Clinical Trial Details — Status: Completed

Administrative data

• NCT number: NCT00126750
• Other study ID #: SDR 03-090
• Status: Completed
• Phase: N/A
• First received: August 2, 2005
• Last updated: June 24, 2015
• Start date: September 2003
• Est. completion date: June 2010

Study information

• Verified date: June 2015
• Source: VA Office of Research and Development
• Contact: n/a
• Is FDA regulated: No
• Health authority: United States: Federal Government
• Study type: Interventional

Clinical Trial Summary

To assist busy primary care clinicians in VA Community Based Outpatient Clinics (CBOCs) in managing complex patients by providing a single, interactive, and personalized source of information regarding applicable guidelines for post-MI patients.

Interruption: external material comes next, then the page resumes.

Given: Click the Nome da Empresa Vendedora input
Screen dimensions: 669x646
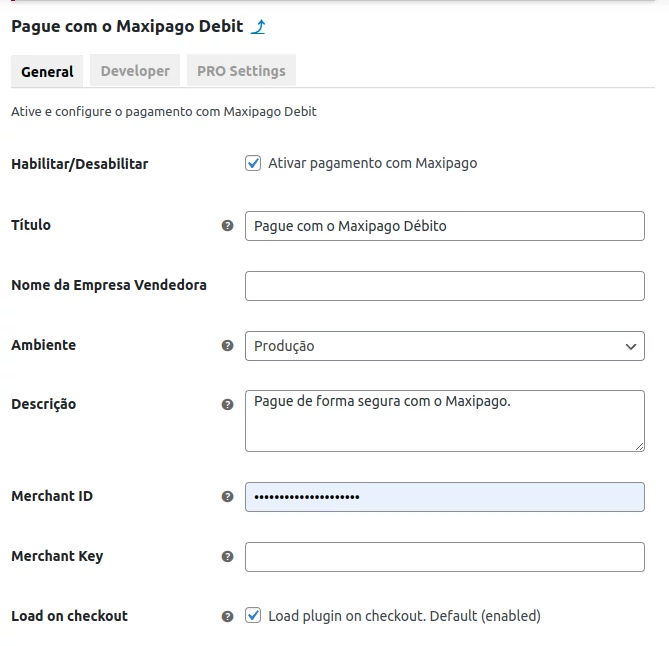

Specifically, 1) the investigators will identify barriers to provider adherence to guidelines within VHA clinics; 2) Apply guideline-based performance measures to electronic medical records (CPRS) and associated administrative data; 3) Implement the interactive Internet intervention developed by the NHLBI study, after inclusion of VA-specific components, including performance feedback for CBOC clinicians; and 4) Test hypotheses on the intervention's effectiveness, sustainability, and cost-effectiveness in both the VA and Medicare populations. This will include a randomized controlled trial with the CBOC as a unit of randomization.

Description:

Some 7.1 million Americans and an estimated 250,000 Veterans actively using VHA are Myocardial Infarction (MI) survivors. To date, most guideline interventions focus on a single patient condition, but ambulatory post-MI patients are frequently more complex, multiple comorbidities, and conflicting guidelines applicable to them. For example, whereas JNC-6 guidelines for the treatment of hypertension suggest pharmacological treatment at blood pressures above 140/80 mm Hg, to be initiated with diuretics or beta-blockers as first line agents, other guidance suggests that for post-MI patients with diabetes, treatment cut-offs should be lower and ACE-inhibitors may be considered as optimal first-line agents. On October 1, 2002, the University of Alabama at Birmingham (UAB) began a study funded by the National Heart, Lung, and Blood institute (NHLBI) as an RO1 (Kiefe, PI (25%), Weissman, co-PI (20%)) to conduct a randomized trial, MI-plus to increase provider adherence to guidelines for post-MI patients. That NHLBI-funded study targets Medicare beneficiaries and their primary care providers in Alabama. Its primary goal is to develop and test with a randomized controlled trial, an Internet-based multimodal guideline implementation strategy. The investigators propose, herewith, to extend and adapt this study to a nationwide sample of VA post-MI patients and their primary care providers in the VA.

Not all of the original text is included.